VBA vs Power Query vs Python

A recent post at Chandoo’s Excel Forum asked for a formula to extract all pairs of digits from a number with 4 digits.  This was soon extended to dealing with longer numbers, and the examples looked at here will work with at least all pairs of digits from a 14 digit number.

Examples and code shown below can be downloaded from:

Listcomb2.zip

Hui came up with a VBA UDF, making use of a dictionary:

Function Extract_Pairs(str As Variant, Optional sort As String = "None") As Variant

' Declare
Dim dict As Object
Set dict = CreateObject("Scripting.Dictionary")

Dim i As Integer, j As Integer, k As Integer
 Const sep As String = ";"

'Loop through input string and add pairs to collection
For i = 1 To Len(str)-1
   For j = i + 1 To Len(str)
     ' Add item
    If Not (dict.Exists(Mid(str, i, 1) & Mid(str, j, 1))) Then
       dict.Add Mid(str, i, 1) & Mid(str, j, 1), 1
     End If
   Next j
Next i

If sort = "xlAscending" Then
   Set dict = SortDictionaryByKey(dict, xlAscending)
ElseIf sort = "xlDescending" Then
   Set dict = SortDictionaryByKey(dict, xlDescending)
End If

'Extract elements out of Collection into string
For Each key In dict.keys
   tempstr = tempstr & key & sep
Next

'Return string to function
Extract_Pairs = "{" & Left(tempstr, Len(tempstr) - 1) & "}"
End Function

See the download file (link above) for slightly modified version,  code for the SortDictionaryByKey function, and example output.

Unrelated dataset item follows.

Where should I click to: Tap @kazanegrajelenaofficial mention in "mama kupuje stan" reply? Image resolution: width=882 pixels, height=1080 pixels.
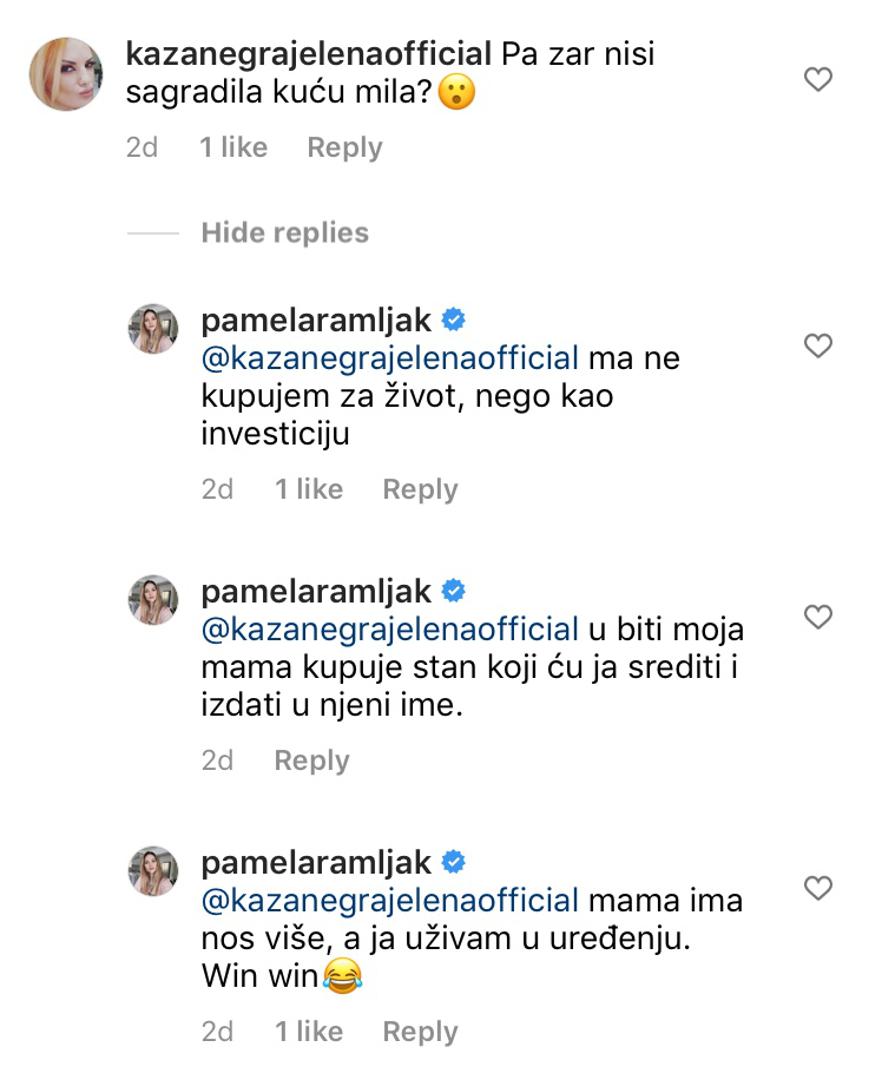pos(390,630)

Lori came  up with a  lengthy on-sheet formula, and some examples of much shorter Python code (with a link to this blog):

>>> import itertools
 >>> list(set(itertools.combinations([1,2,3,4],2)))
 [(1, 2), (1, 3), (1, 4), (2, 3), (3, 4), (2, 4)]
 >>> list(set(itertools.combinations([5,6,6,8],2)))
 [(5, 6), (6, 8), (5, 8), (6, 6)]
 >>> list(set(itertools.combinations([5,7,7,7],2)))
 [(5, 7), (7, 7)]
 >>> list(set(itertools.combinations([7,7,7,7],2)))
 [(7, 7)]

I have used the examples above to write a short Python function (in two versions) that can be called from Excel, via xlwings:

import xlwings as xlw
import itertools

@xlw.func
@xlw.arg('num',numbers = int)
@xlw.ret(expand='table')
def listcombs(vals, num=2):
    vals.sort() 
    rtn = list(set(itertools.combinations(vals, num)))
    return sorted(rtn)
    
@xlw.func
@xlw.arg('num',numbers = int)
def listcombs2(vals, num=2):
    vals.sort() 
    rtn = list(set(itertools.combinations(vals, num)))
    return sorted(rtn)

The first version uses the xlwings table decorator to adjust the size of the output array. This is currently slow, and sometimes does not fully update, so the second version uses my VBA array function re-size macro.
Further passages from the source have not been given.